Villadrome

20 novembre 2003 Letteratura e arti
Villadrome

È lo ’scomparso’ per eccellenza della Storia della nostra Letteratura del Secondo Novecento. Messo ai margini praticamente da tutti, ostentamente ignorato, è, in realtà, uno dei nostri massimi autori in versi. Ma è anche traduttore - dell’Odissea ha dato un’insuperata versione nel 64 - tanto dal greco quanto dall’accadico e dal semitico, artista egli stesso e critico d’arte, precursore dell’action painting e amico di Duchamp, che lo soprannominò Villadrome. Ha scritto poesie in italiano, in latino, in portoghese, e in un fantasmagorico francese, tanto geniale da meritargli oltralpe molto più interesse e spazio di quanto non gliene abbia riservato l’Italia. E’ Emilio Villa ed ha ragione Aldo Tagliaferri, l’unico dei critici italiani a aver dedicato tanto tempo, passione, competenza nello studio della sua opera e nel tentativo di portarla alla luce, quando sostiene che la poesia italiana conosce male se stessa se, fino ad oggi, ha potuto nascondersi l’opera di un autore come Villa.
Ctonio e sperimentale, cosmogonico e macaronico, primitivo e proiettato come una meteora nel futuro delle lingue, amaro, ilare, griot coltissimo di storie di animali, uomini, culture, dialettale e plurilinguista, ermeneutico e carnevalesco, Villa ha preceduto praticamente tutto quello che conta nella nostra poesia dagli 40-50 in avanti, in altera solitudine, in una marginalità che fu anche scelta, quasi dissipazione rituale (e duchampiana), un immolare le parole al Dio panico del soffio e delle Lingue.

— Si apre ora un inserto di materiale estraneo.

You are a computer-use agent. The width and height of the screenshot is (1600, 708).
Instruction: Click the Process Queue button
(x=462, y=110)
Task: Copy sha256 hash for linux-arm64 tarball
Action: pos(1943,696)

Oggi Villa vive poveramente a Milano, più inedito che mai. Che ancora oggi, in questa nostra Italia in cui si pubblica praticamente di tutto e in cui le rotative sarebbero leste a divorare i versi di questa o quella velina, nessuno abbia avuto ancora il coraggio di pubblicarne le opere complete, è più di uno scandalo, è la prova della superficialità assoluta e della delittuosa incompetenza di tanti nostri editor e, insieme, della capacità che avrebbe Villa nell’indurci a riscrivere alcuni dei capitoli fondamentali della nostra recente Storia Letteraria, se solo ci fermassimo ad ascoltarlo. E questo, forse, fa paura a qualcuno. Che ciò accada senza provocarci imbarazzo alcuno è la dimostrazione che aveva ragione lui quando, in un testo del 1943, guardando avanti, a quello che ci aspettava, scriveva: «e che siamo rimasti senza ordine e senza rivoluzione, / magnanimi e caduchi, e sembra bello / aver sbagliato in molti, in tutti».